I don't know what to do with the jacket really, hadn't thought of it until now. Ha ha, thanks a lot  now I AM thinking and wondering hmmmmmmm what else does this clip need LOL. 

On the brighter side of things though since being shaved short her coat is coming in more dense. I shave her tail not that long ago b/c it was so thin and always stringy looking no matter what. So far so good with the re-growth. It's nice and dense and more course. Even her topknot is standing better on it's own. It's like her coat changed over night almost. Only thing I don't care for is just how much wire it has to it, it much courser. Even Jazz's is getting that way so I wonder if it is enviromental or something. We'll see.


----------



## WonderPup (Oct 26, 2008)

puppylove said:


> Did you do that by eyeballing or did you use some kind of stencil?


A bit of Both. I used clippers to clip just barely into the coat around a pattern a made by doing the old fold a piece of paper over and cut a half a heart from it. I cut it way way big though and eyeballed the rest. 

I don't do curves nearly as well as straight lines so the pattern gave me a tiny bit more confidence doing the top parts of the hearts.


----------



## WonderPup (Oct 26, 2008)

Vibrant said:


> Where did you get Saleen from? She's a lovely silver girl!

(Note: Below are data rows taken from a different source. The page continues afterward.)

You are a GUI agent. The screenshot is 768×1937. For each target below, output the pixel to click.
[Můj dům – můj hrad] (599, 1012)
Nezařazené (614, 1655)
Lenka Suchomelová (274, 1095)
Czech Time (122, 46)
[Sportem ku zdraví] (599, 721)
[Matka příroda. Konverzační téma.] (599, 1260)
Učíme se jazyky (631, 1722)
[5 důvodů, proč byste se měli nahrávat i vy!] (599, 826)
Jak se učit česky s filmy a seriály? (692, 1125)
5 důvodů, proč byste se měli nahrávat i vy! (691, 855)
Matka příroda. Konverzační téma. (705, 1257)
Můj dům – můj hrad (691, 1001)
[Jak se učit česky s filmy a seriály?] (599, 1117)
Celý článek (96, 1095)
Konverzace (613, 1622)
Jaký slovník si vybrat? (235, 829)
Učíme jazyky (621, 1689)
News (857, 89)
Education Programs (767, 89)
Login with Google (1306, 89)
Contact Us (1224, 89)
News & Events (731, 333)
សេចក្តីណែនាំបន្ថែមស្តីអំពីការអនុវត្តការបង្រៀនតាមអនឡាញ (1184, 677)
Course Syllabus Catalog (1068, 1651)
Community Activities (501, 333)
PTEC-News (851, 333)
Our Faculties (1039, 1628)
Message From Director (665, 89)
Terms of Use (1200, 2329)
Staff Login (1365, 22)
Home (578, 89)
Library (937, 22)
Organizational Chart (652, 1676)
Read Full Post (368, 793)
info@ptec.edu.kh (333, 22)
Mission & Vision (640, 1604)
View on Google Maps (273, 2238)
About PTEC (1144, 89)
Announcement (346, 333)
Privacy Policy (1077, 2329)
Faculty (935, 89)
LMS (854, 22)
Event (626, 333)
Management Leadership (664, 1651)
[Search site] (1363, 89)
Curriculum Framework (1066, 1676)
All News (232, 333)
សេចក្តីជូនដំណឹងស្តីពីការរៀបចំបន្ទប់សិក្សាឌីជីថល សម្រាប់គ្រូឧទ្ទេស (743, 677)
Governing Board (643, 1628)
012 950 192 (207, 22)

I got her from a breeder in Tenn. (Southern Style) but sadly she's begun to dabble in breeding doodles with her UKC champion sire. I have been a bit dissapointed to say the least. All the right answers were there when the questions were asked but I didn't verify, which I should have, and turns out the answers weren't 100% truthful. Now her website looks a lot more like a breeder for profit type deal than it did when I got Saleen and I'll admit she was kind of sort of an impulse b/c she was what I was looking for at a price I will willing and able to pay at the time. Like I said though, as much as I enjoy her and wouldn't change the fact that we got her I have been less than perfectly pleased.


----------



## apoodleaday (Feb 22, 2010)

So cute! Love the heart poms!!


----------